青年の背中から、再び透明な怨霊の腕が現れ青年の頭の中を掻き回す。頭から腕を引き抜いた怨霊の影は、消えずに漂った。


青年は首をかしげながら、頭を横に振る。


「いいえ」


眷属が思念を発する僅か前に、青年が口を開く。


「えと……自分、臓器の弁がきちんと開かないとまりょくが浸透しないらしいです……元仕事仲間が教えてくれたんですけど」


舌は再び、干上がった大地のようにひび割れた。


青年はその舌の様子と、眷属、少女の様子を見て顔を青ざめさせる。


『……次の質問に参ります。その足跡に咲く花について何かご存じでしょうか。』


青年は首を横に振る。


舌はただ静かに、夜の凍える風に縮み上がった。


変化のない舌を見て、青年は深い息を吐いて胸をなでおろす。しかし、固い表情の少女を見て息を詰まらせた。


『ではいつからその花は咲くようになりましたか。』


青年の頭へ、透明な怨霊の腕が突き刺された。


「えっと……」


青年は左へ、右へと揺らすように首をかしげる。


「生まれた時から………」


舌が砂色にひび割れて干からびた。


青年はその様子と、眷属、少女の表情を見て、目と口をへの字に歪める。


「えっとーえっとえーえっと…………あ!?」


青年は、電撃に打たれたように顔をぱっと明るくする。


「たしか穴におっこちて」


透明な怨霊の腕が、蛇の如き素早さで青年の頭を掴んだ。その長い指と爪が、青年の口、目、耳、額を貫通するように通り抜ける。

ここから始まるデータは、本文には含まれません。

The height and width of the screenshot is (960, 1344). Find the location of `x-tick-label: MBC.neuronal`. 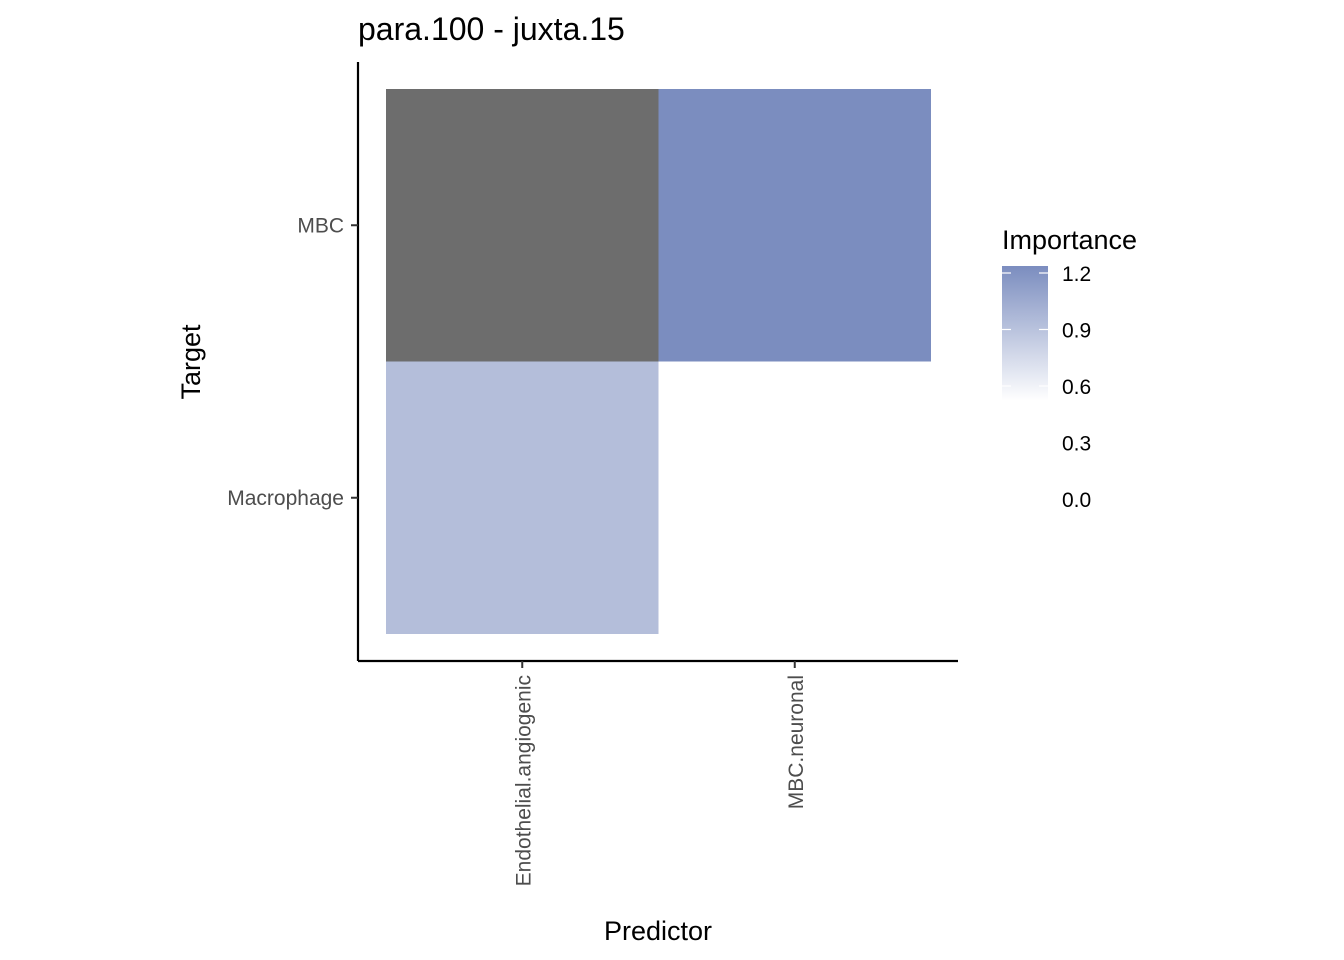

x-tick-label: MBC.neuronal is located at coordinates (796, 742). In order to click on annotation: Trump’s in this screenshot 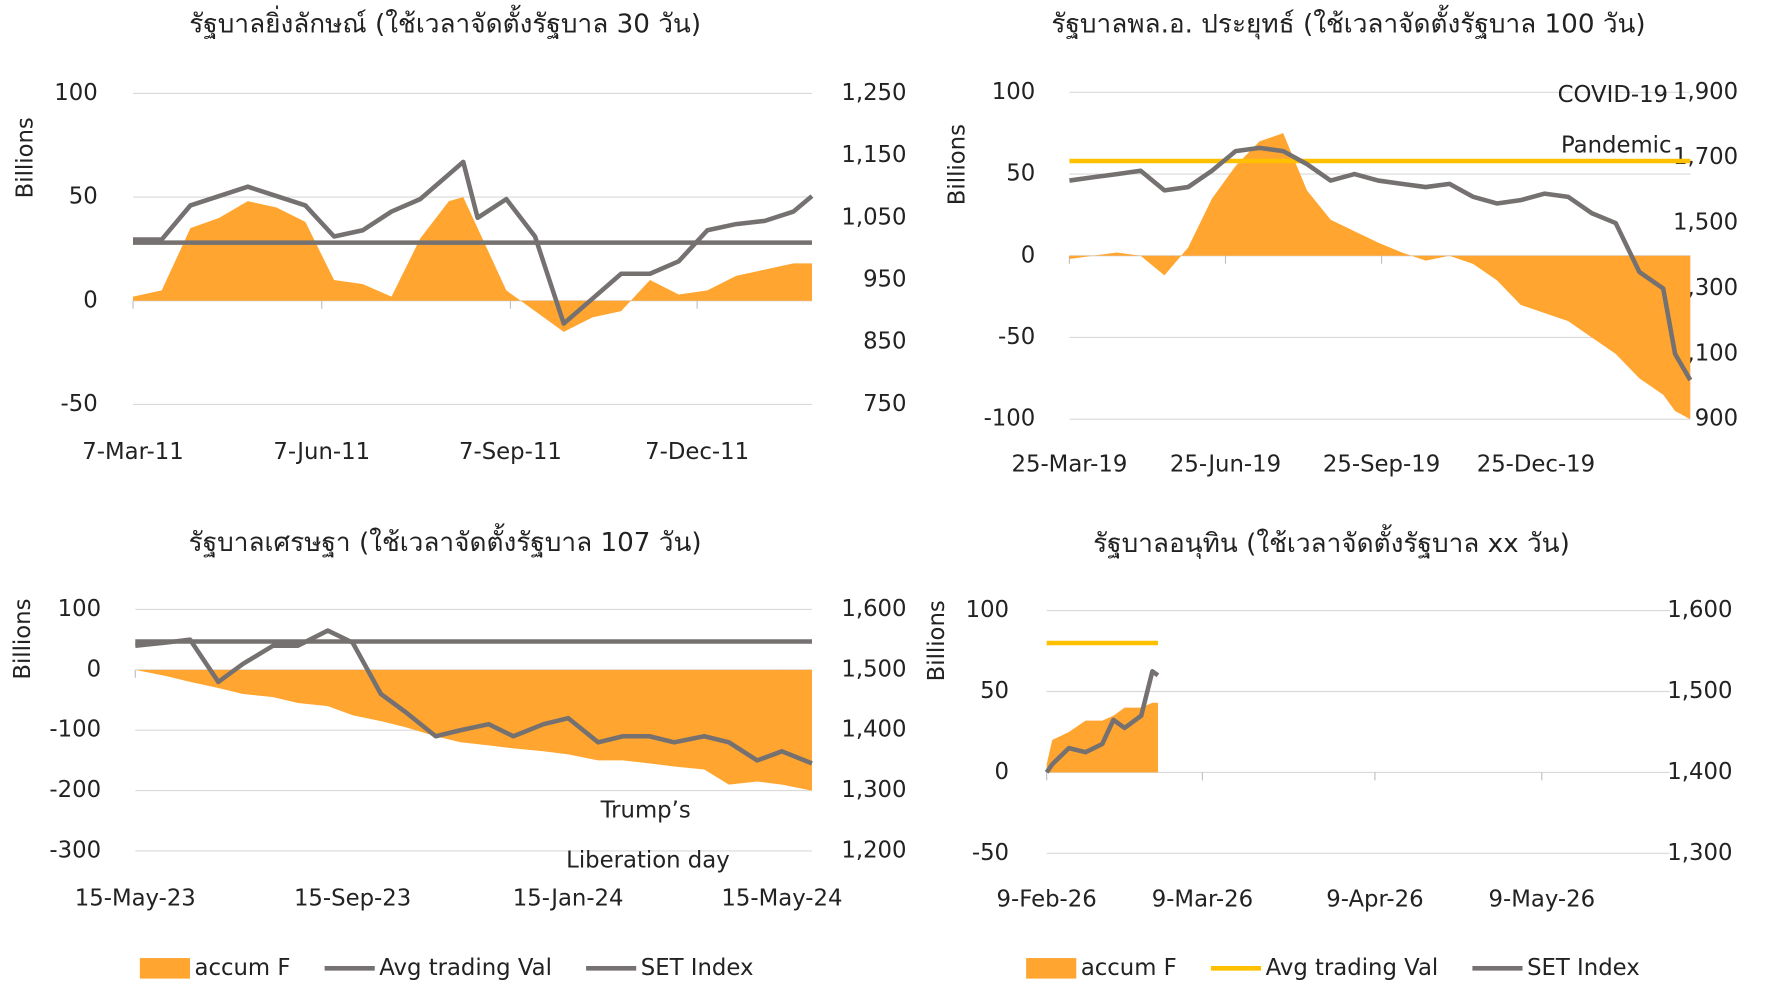, I will do `click(646, 811)`.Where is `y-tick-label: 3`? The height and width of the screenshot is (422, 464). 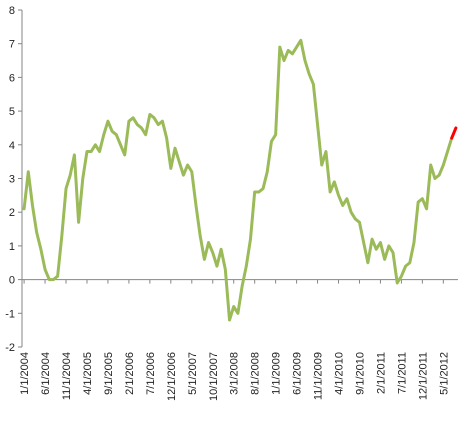 y-tick-label: 3 is located at coordinates (12, 180). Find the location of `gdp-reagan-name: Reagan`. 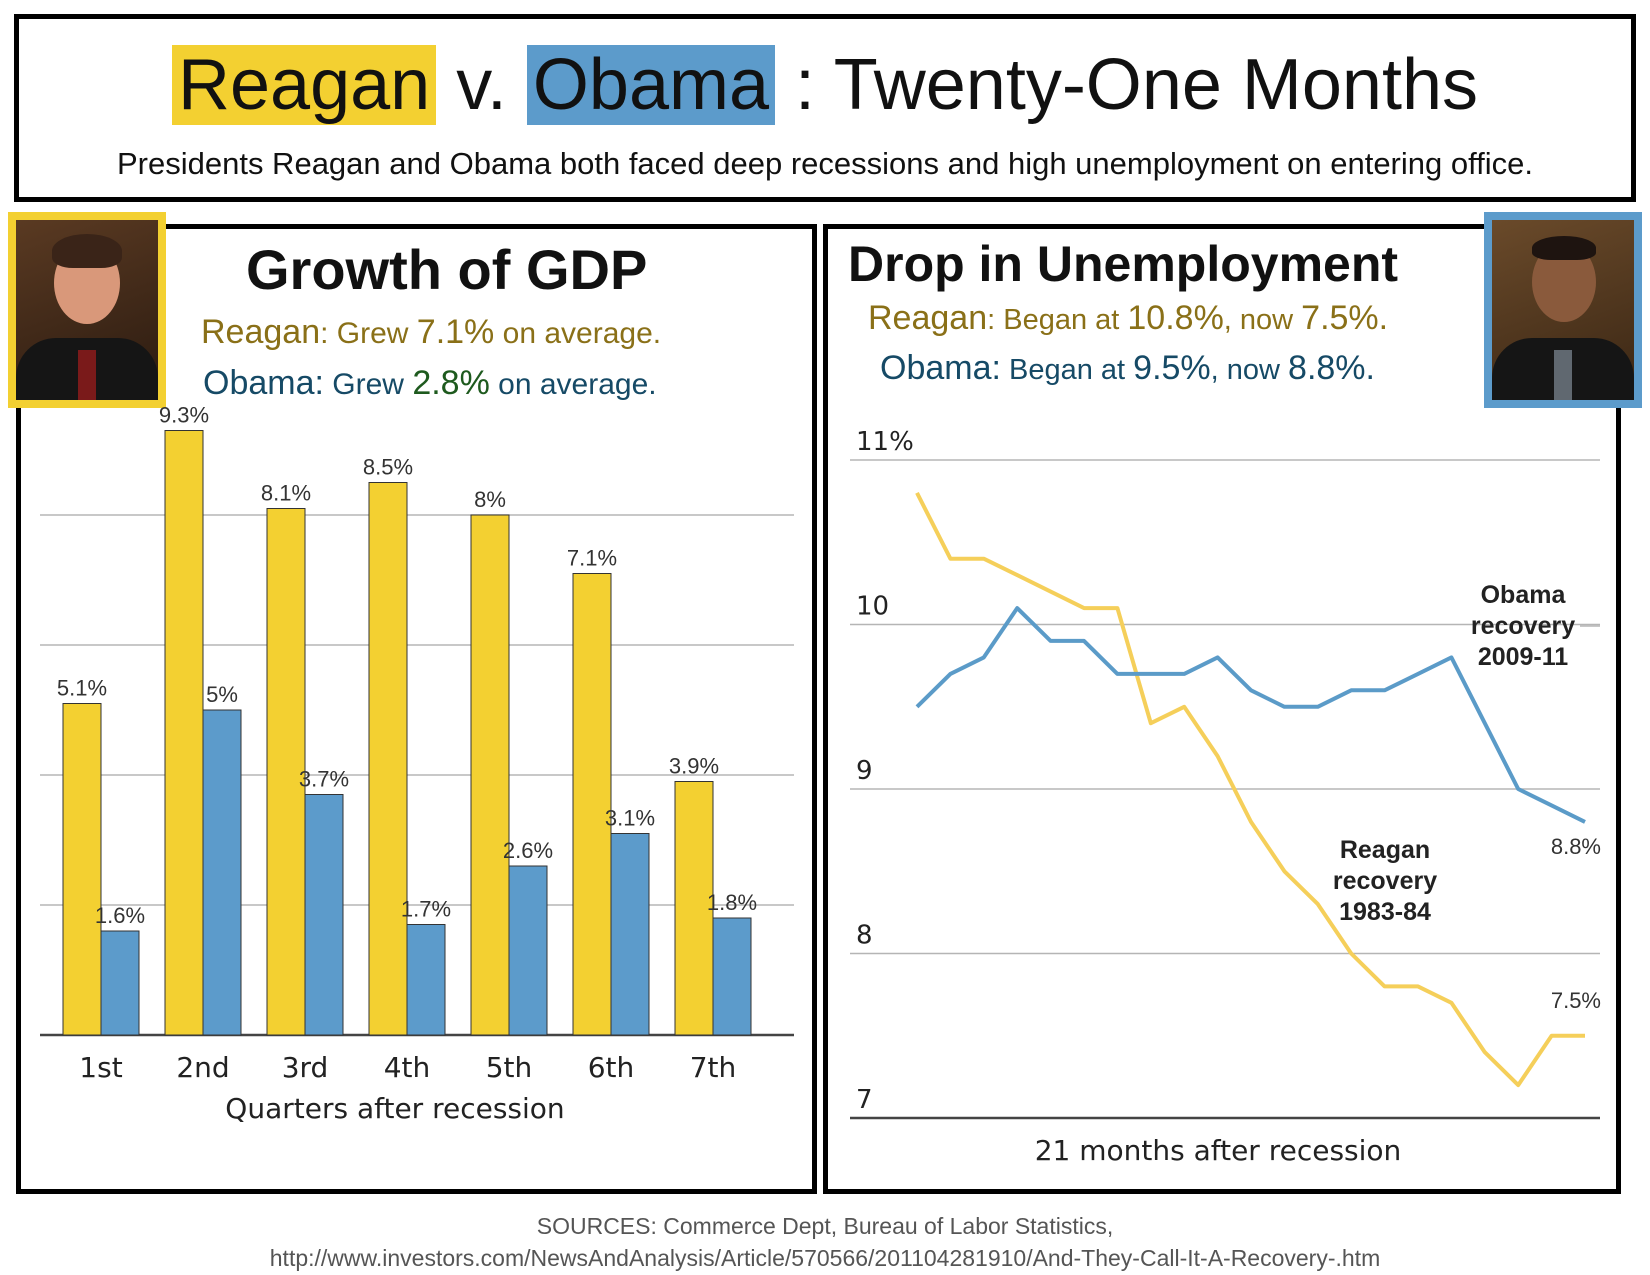

gdp-reagan-name: Reagan is located at coordinates (261, 332).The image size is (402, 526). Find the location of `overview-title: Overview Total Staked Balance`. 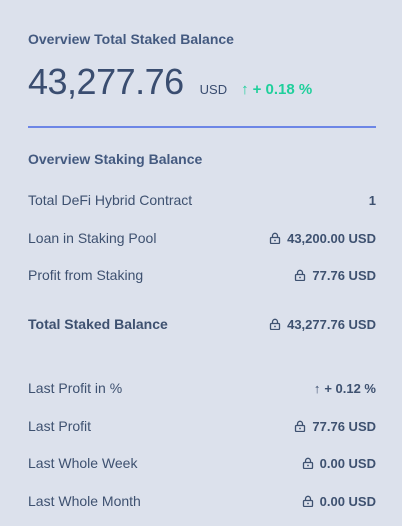

overview-title: Overview Total Staked Balance is located at coordinates (131, 39).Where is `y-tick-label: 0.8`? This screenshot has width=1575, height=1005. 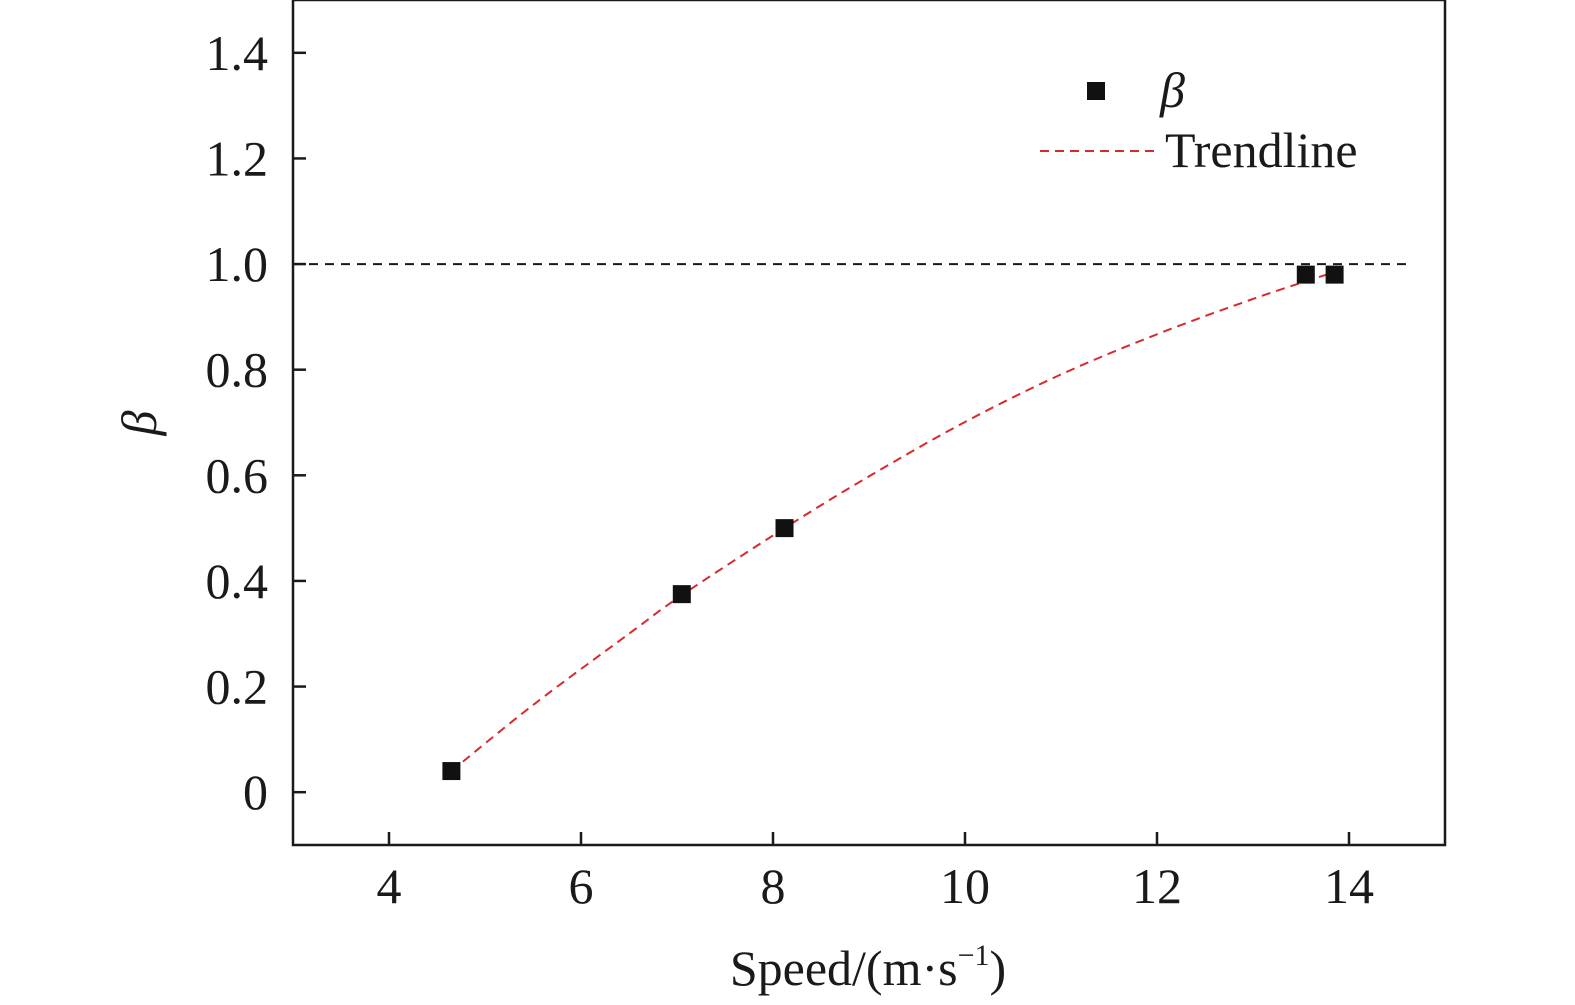 y-tick-label: 0.8 is located at coordinates (238, 370).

青年は崩れるようにうつむき、はらわたを飛び出させる勢いで吐いた。


「おえええ……」


眷属はびくりと体を震わせて距離を取り、蛙に姿を変え、口から分厚い布団を吐き出す。


『失礼いたしました。体調が優れないにもかかわらず、このような愚問に付き合わせてしまい申し訳ございません。本日はもうお休みなさってください。』


少女の表情が、よりこわばり、目は鋭くなった。


木の幹の下に敷かれたその布団に、青年は這ってたどり着く。


青年は、苦し気で静かな寝息を立てながら目を閉じた。